Böylesine sansasyonel ve popüler bir kitabı çıkar çıkmaz alıp hemen
okumak lazım. Her yerde konuşulduğu ve yazılıp çizildiği için
kitabı okumadan okumuş gibi oluyorsunuz ve nihayet gerçekten
okumaya başlayınca, önceden edinilmiş aşinalık yüzünden yeniden
okuduğunuz hissine kapılıyorsunuz.
Bunları paylaşmamın nedeni ise şu: Ben bu yazıyı okuyacak olanlara
benzer bir duyguyu yaşatmak istemiyorum.
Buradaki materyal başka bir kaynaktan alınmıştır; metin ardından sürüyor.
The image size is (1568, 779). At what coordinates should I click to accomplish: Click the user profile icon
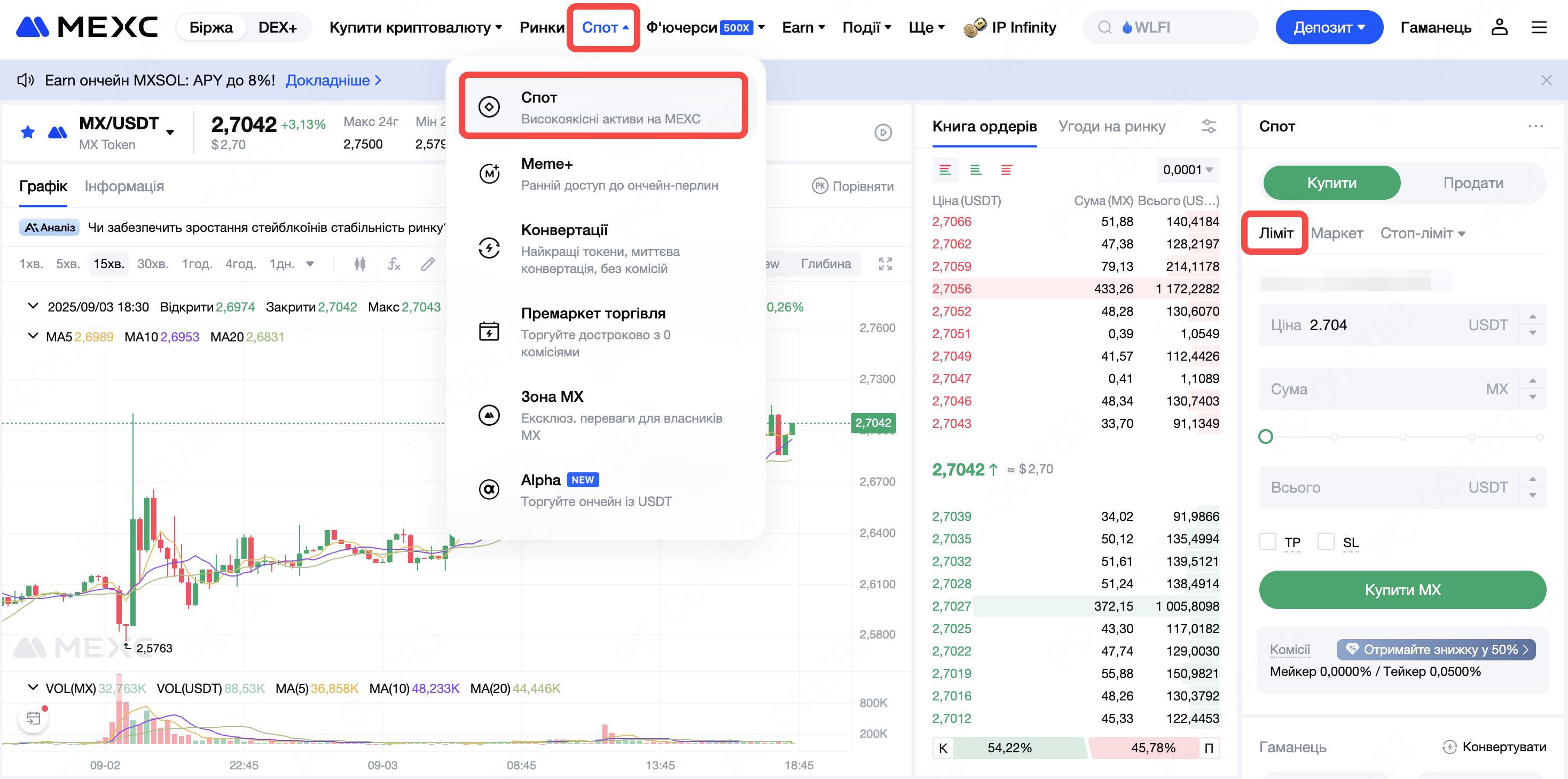click(1499, 27)
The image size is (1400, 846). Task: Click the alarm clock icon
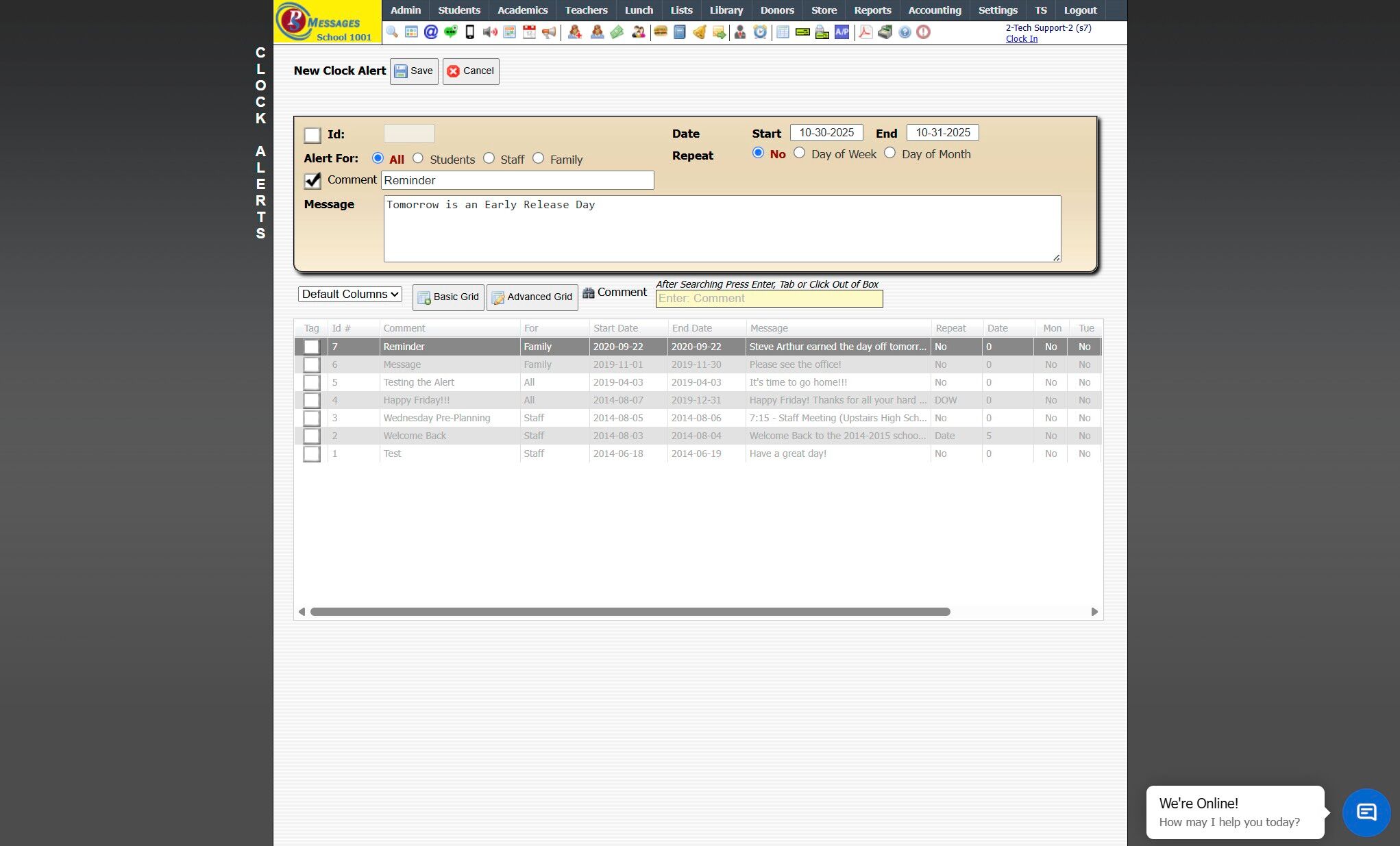point(760,32)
Bu maksatla kitapta
anlatılan hadiselere değinmeyeceğim. Siyasi köşe yazısı okuru
bunları zaten biliyor. Kitabın ruhundan ve bende uyandırdığı
düşüncelerden bahsedeceğim.
Ahmet Sever’in kitabı, AKP’nin kurucu önderi, AKP iktidarının ilk
başbakanı, dışişleri bakanı ve nihayet Türkiye’nin 11’nci
Cumhurbaşkanı Abdullah Gül’ün şahsında bir siyasi partideki
ideolojik ve siyasi ayrışmanın öyküsünü anlatıyor.
Yazar, bu ayrışma eksenini Gül ve Erdoğan kutupları arasında
kuruyor. Ayrışma, Erdoğan’ın çoğu perde arkasında kalmış
anlaşmazlıklara ve hatta çatışmalara neden olan değişimi ile ortaya
çıkıyor. Bu olumsuz bir değişim. Bir kötüye gidiş...
Bu ayrışma önceleri Gül ve Erdoğan’ın birçok konuya farklı
yaklaşımıyla güçlenen bir dip akıntısı halinde cereyan ediyor.
Yazarın “Türkiye’nin altın çağı” olarak nitelediği 2002-2007 dönemi
Gül’ün Çankaya’ya çıkmasını takiben sona erince, bu ayrışma
netleşmekle kalmıyor, çatışmalar da uç göstermeye başlıyor.